Questions de société

"Après l'évaluation", par Marc Escola.

Publié le par Marc Escola

Article paru dans la troisième livraison de Huitième sens (janv. 2009), le magazine de Paris 8, au sein d'un dossier sur "l'évaluation de la recherche à Paris 8":

Après l'évaluation
par Marc Escola, Professeur de littérature française, membre du Conseil Scientifique

Chacun de nos laboratoires a donc été « visité » par les experts de l'AERES, chacune de nos formations soumise à « évaluation » : nous avons pris connaissance des différents rapports et des différentes « notes » produites par l'instance, et même, le cas échéant, exercé sans trop d'illusions notre « droit de réponse ». Mais la question reste entière : et après ?

On doit certes tenter d'engager une réflexion collective et critique sur les principes mêmes qui ont présidé à la création de l'Agence et s'opposer par tous les moyens à la fureur « bibliométrique » qui nous menace encore ; les espaces de débats ne manquent pas, il faut s'en réjouir : on en trouvera l'annuaire, avec un florilège des textes souvent remarquables déjà produits, sur les sites des associations « Sauvons l'Université » et « Sauvons la Recherche », à l'initiative d'un « moratoire sur les expertises de l'ANR et de l'AERES » assez expédient : ses signataires (3500 à ce jour) s'engagent individuellement à ne pas effectuer d'expertises pour l'une des deux Agences au cours de la présente année universitaire… S'il est difficile de se soustraire à « l'évaluation », rien (pour l'heure) ne nous oblige à devenir à notre tour des « évaluateurs », et que serait une « expertise » sans « experts » pour la produire et la cautionner ?

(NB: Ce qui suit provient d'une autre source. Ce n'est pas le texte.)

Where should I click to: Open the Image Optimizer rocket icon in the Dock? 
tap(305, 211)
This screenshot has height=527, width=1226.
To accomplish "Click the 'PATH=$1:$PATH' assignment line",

Mais il incombe aussi à chacun de nous de prendre dès maintenant conscience que les principaux effets de cette première « campagne d'évaluation » n'intéressent pas seulement nos futurs budgets et la pérennité de nos formations : parce que tout est fait pour que nous anticipions en permanence la prochaine « évaluation » de notre laboratoire, et bientôt de notre propre activité d'enseignant et de chercheur, elle viendra, si nous n'y prenons garde, informer chacune de nos pratiques d'enseignants-chercheurs selon l'un de ces processus d'anticipation auto-réalisatrice qui sont les plus sûrs ressorts de l'idéologie.

Évitera-t-on, par exemple, de se demander désormais, en projetant quelque manifestation scientifique nouvelle, si elle garantit bien la « cohérence » de tel ou tel des « axes » de notre laboratoire et si elle sert la « synergie » entre ses différentes composantes ? De telles questions, sans lesquelles il n'est pas d'esprit d'équipe, ne sont certes pas dénuées de sens — à la seule condition qu'elles ne prennent pas le dessus sur l'intérêt scientifique premier du colloque ou de la journée d'études en question et, osons un vocabulaire en voie d'extinction, sur la passion que cette manifestation est susceptible d'éveiller durablement chez ceux qu'elle réunira.

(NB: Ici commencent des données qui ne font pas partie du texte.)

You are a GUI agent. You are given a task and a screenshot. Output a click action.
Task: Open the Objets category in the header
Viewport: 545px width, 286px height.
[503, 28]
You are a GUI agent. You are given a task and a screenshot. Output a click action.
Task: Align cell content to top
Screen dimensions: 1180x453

Saura-t-on encore, dans le plus proche avenir, résister à l'impérieuse « nécessité » de lier le « profil » d'un poste à pourvoir au programme de recherches de son « laboratoire de rattachement », pour accueillir ce que les travaux en cours d'un collègue, et tous ceux qui restent à venir, peuvent receler de promesses ?

Il ne s'agit certes pas de défendre l'idée que chaque enseignant-chercheur puisse exercer au sein de notre Université en profession libérale, mais de se souvenir que l'activité de recherche, quel qu'en soit le champ, doit affirmer à la fois un principe d'indépendance à l'égard des savoirs établis et une dimension authentiquement créatrice.

Article L. 952-2 du Code de l'éducation :
« Les enseignants-chercheurs, les enseignants et les chercheurs jouissent d'une pleine indépendance et d'une entière liberté d'expression dans l'exercice de leurs fonctions d'enseignement et de leurs activités de recherche, sous les réserves que leur imposent, conformément aux traditions universitaires et aux dispositions du présent code, les principes de tolérance et d'objectivité. »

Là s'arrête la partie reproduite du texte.